§ What needs to be done
Output exactly the lines from the one containing "Task: Open the 武器 folder" through the final line of the entries below, both included, and skip the pictures.

§ Collected data

↓

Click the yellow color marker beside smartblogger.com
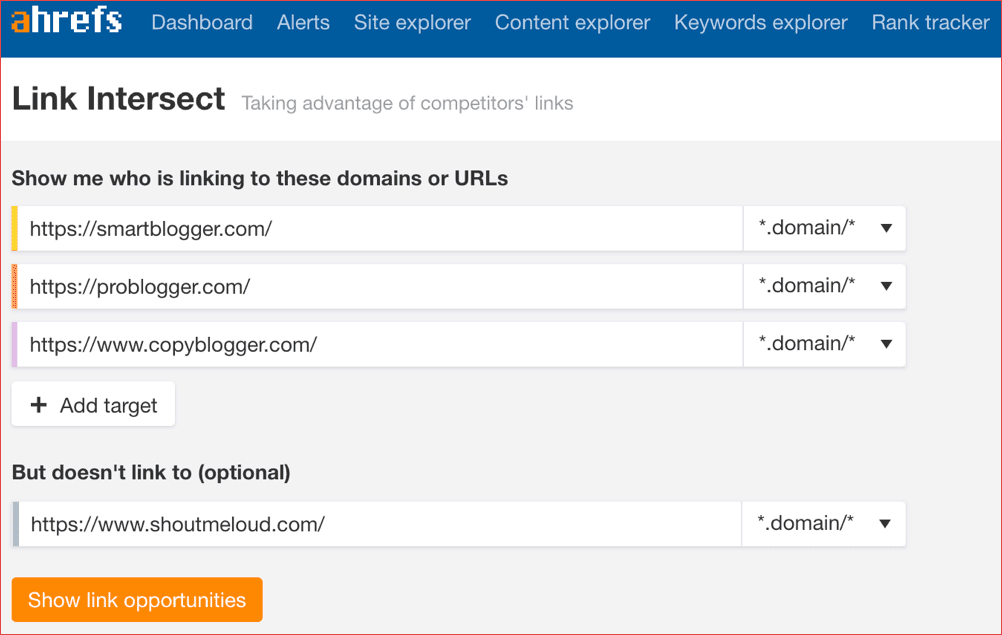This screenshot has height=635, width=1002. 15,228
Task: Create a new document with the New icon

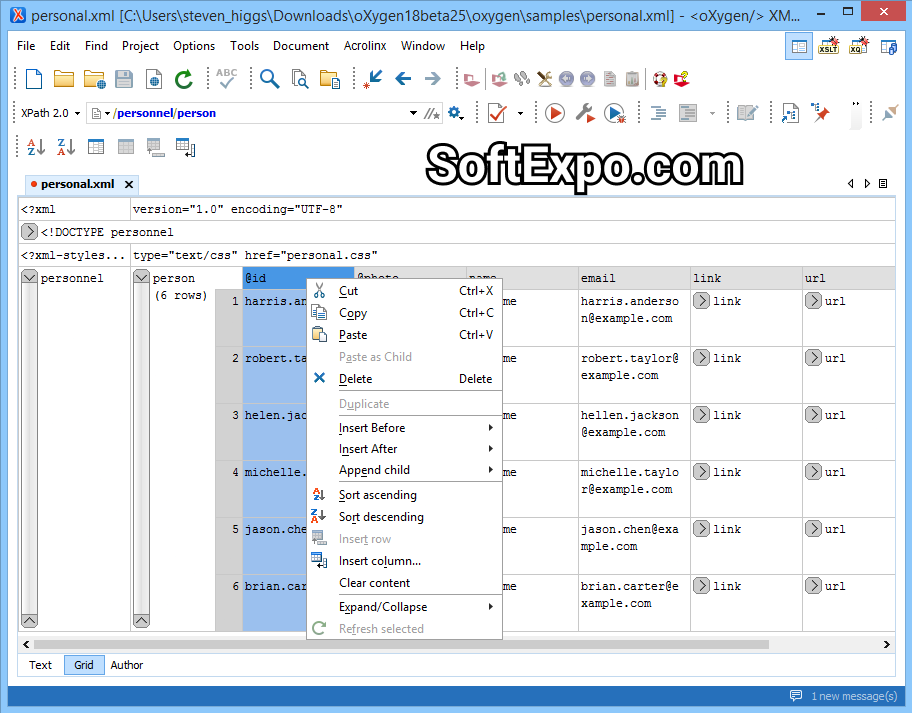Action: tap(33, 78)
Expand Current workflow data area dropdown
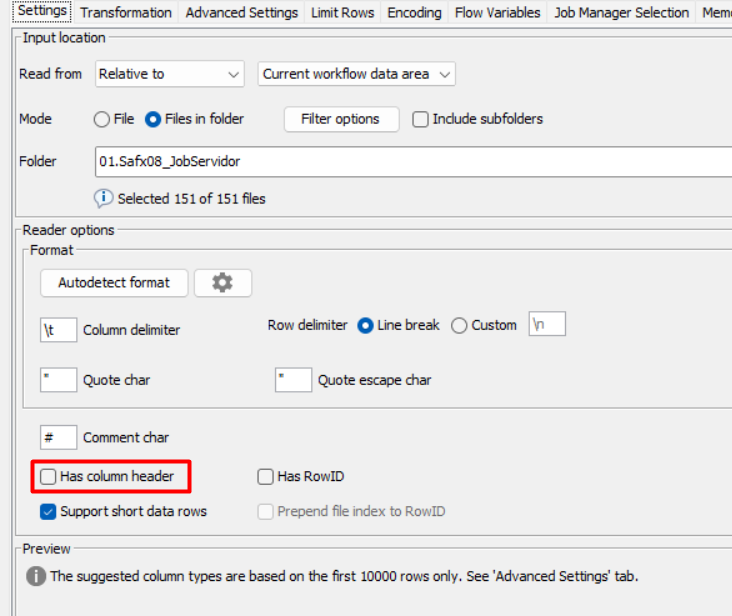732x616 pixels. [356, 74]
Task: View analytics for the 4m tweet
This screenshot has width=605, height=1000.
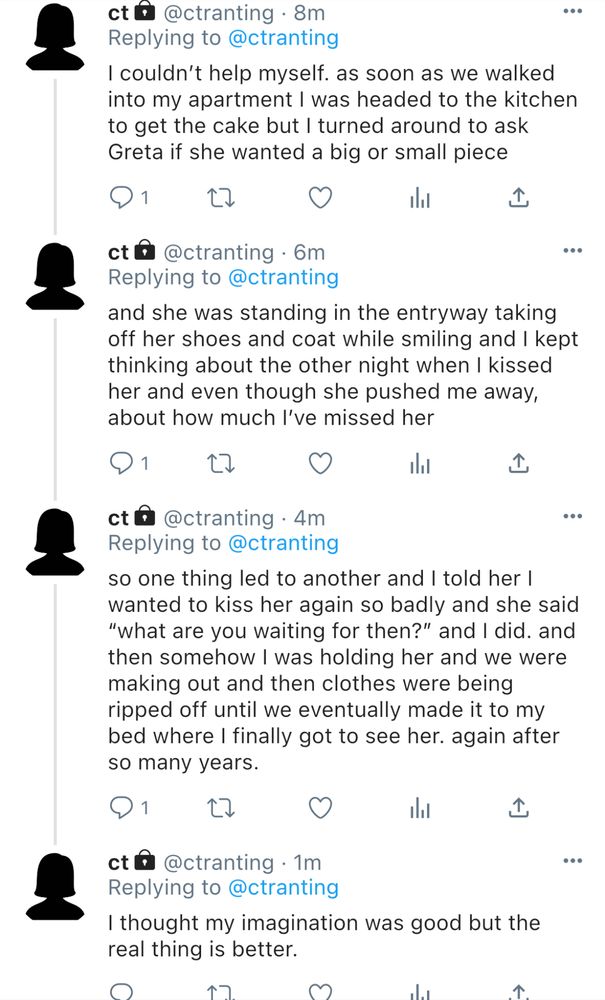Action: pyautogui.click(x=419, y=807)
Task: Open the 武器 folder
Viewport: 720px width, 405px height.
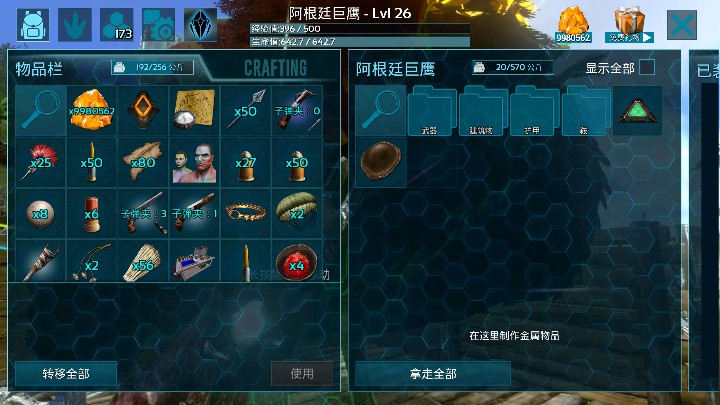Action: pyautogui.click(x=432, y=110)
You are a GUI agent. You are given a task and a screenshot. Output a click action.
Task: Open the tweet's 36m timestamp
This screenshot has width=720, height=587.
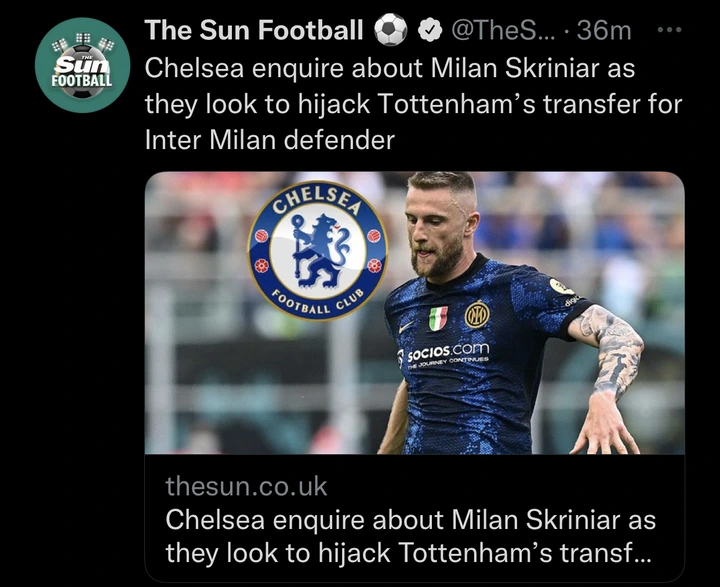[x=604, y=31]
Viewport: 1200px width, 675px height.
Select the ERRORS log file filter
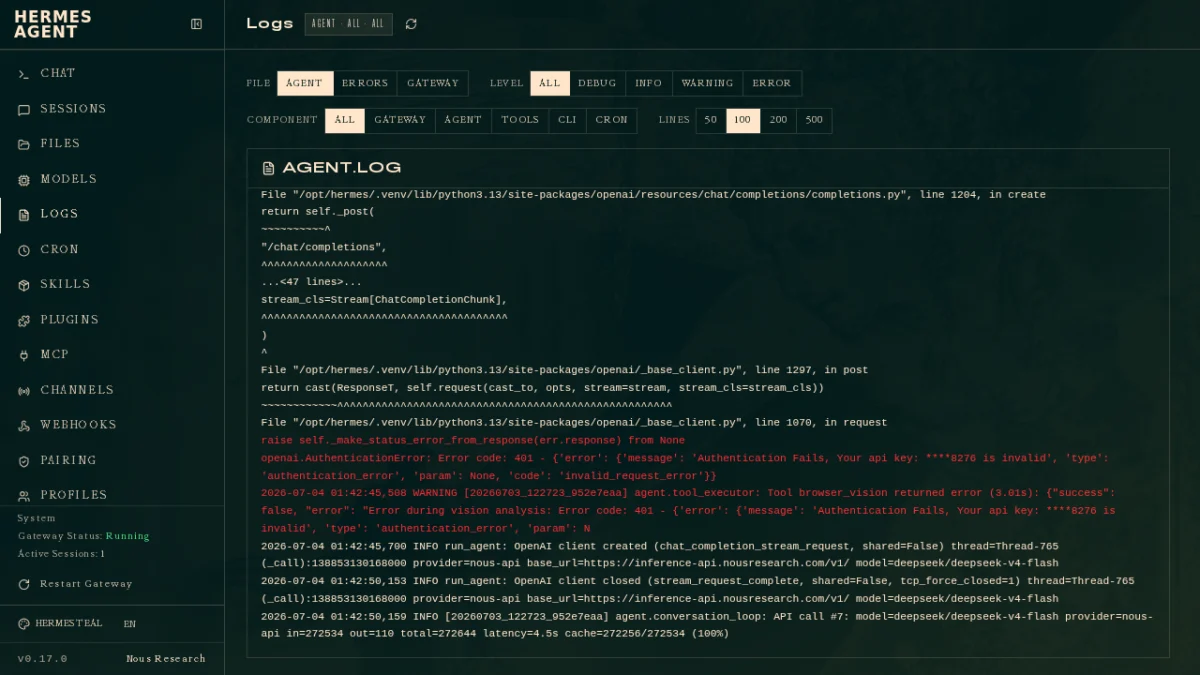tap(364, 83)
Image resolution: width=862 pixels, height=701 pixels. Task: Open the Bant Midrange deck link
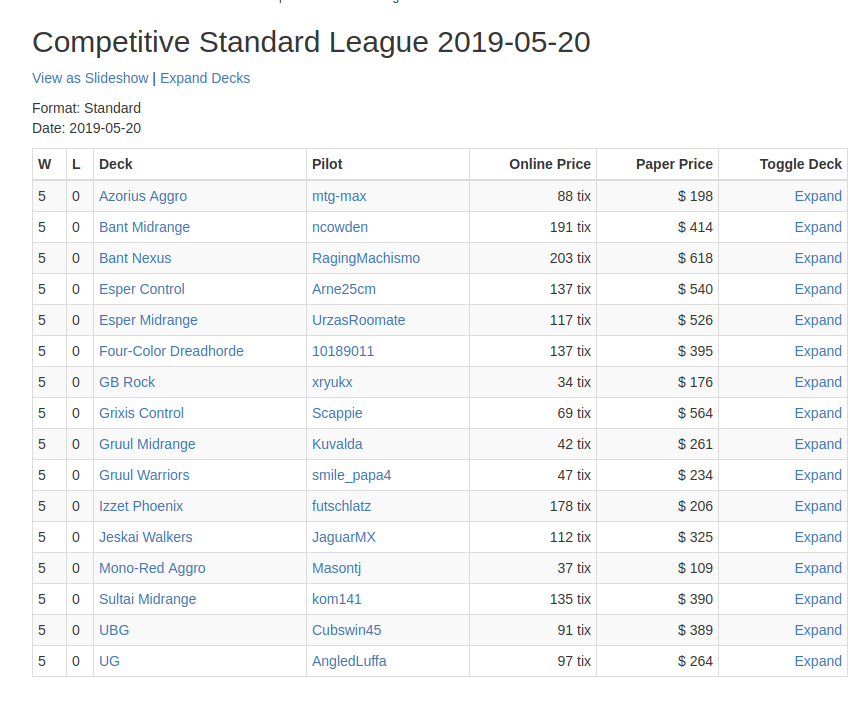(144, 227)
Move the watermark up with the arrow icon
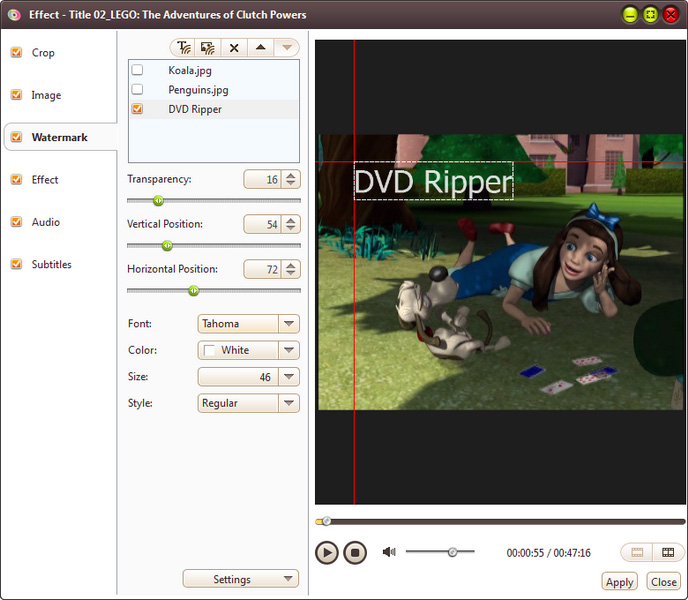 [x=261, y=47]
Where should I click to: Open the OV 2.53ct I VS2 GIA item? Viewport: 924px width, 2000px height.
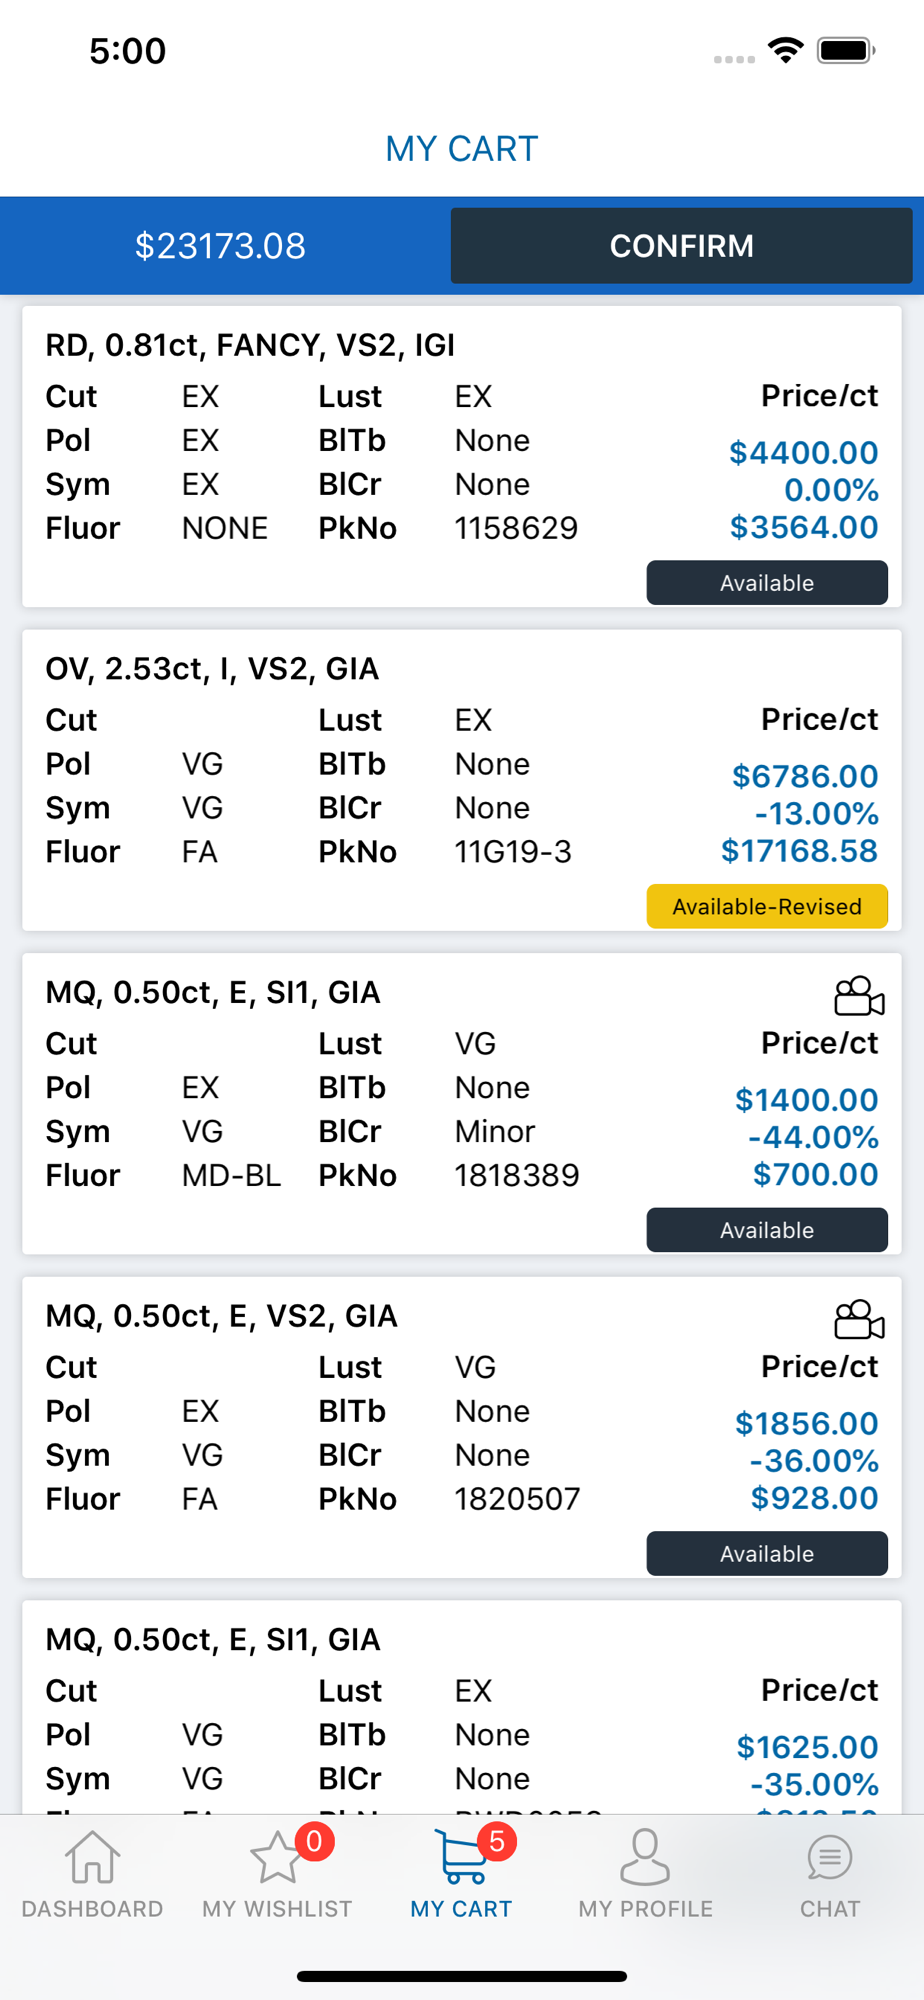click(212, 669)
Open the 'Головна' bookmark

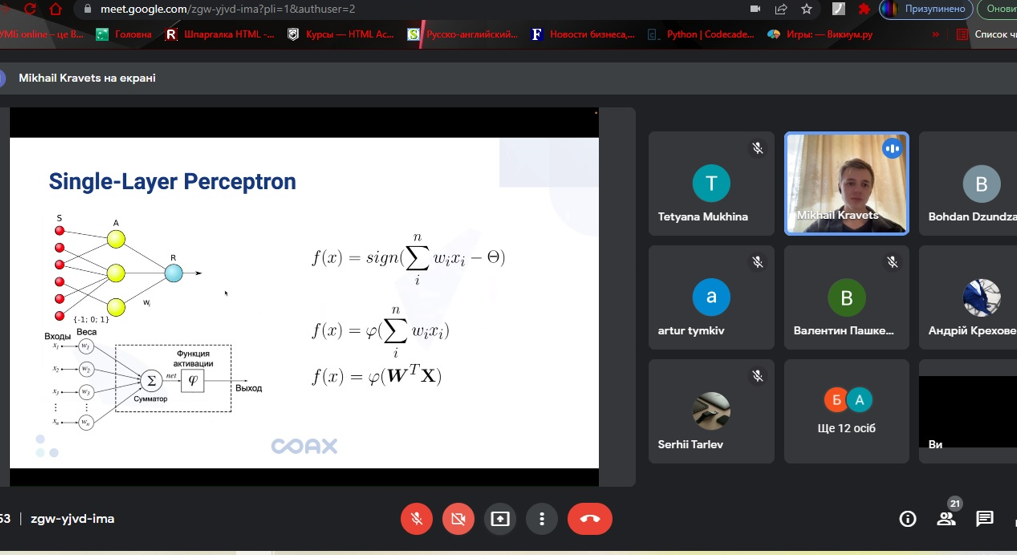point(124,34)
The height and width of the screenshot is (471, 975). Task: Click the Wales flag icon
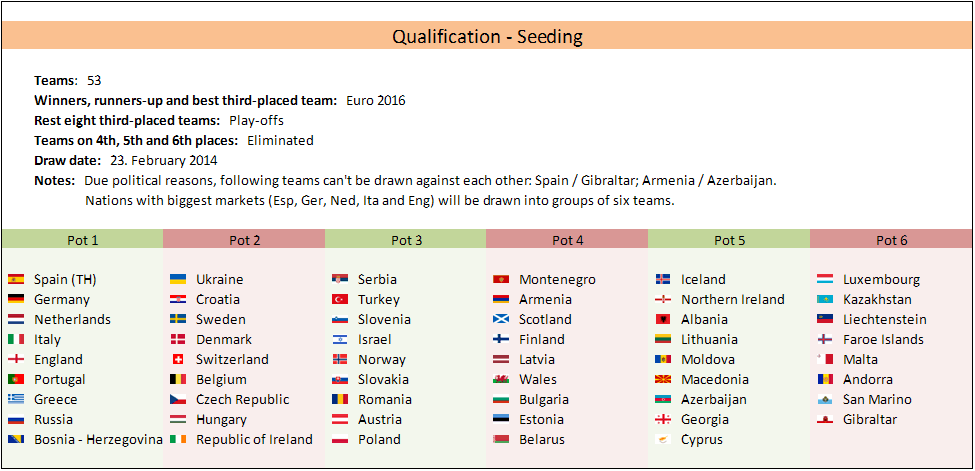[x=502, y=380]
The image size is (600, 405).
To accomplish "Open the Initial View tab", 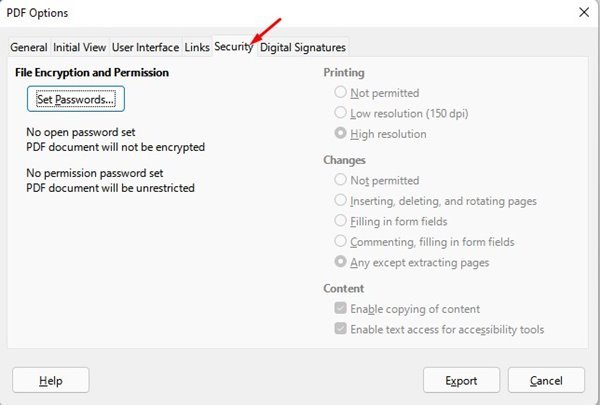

↑

§ Solution to the problem
Task: Open the 武器 folder
Viewport: 720px width, 405px height.
Action: pyautogui.click(x=432, y=110)
You are a GUI agent. You are given a task and a screenshot. Output a click action.
Task: Open the tweet's 36m timestamp
This screenshot has width=720, height=587.
[x=604, y=31]
Viewport: 1200px width, 675px height.
Select the ERRORS log file filter
tap(364, 83)
Image resolution: width=862 pixels, height=701 pixels. Task: Open the Bant Midrange deck link
(144, 227)
Move the watermark up with the arrow icon
 [x=261, y=47]
Where should I click to: Open the OV 2.53ct I VS2 GIA item? Viewport: 924px width, 2000px height.
click(212, 669)
Open the 'Головна' bookmark

point(124,34)
The height and width of the screenshot is (471, 975). Task: Click the Wales flag icon
[x=502, y=380]
The image size is (600, 405).
To accomplish "Open the Initial View tab", 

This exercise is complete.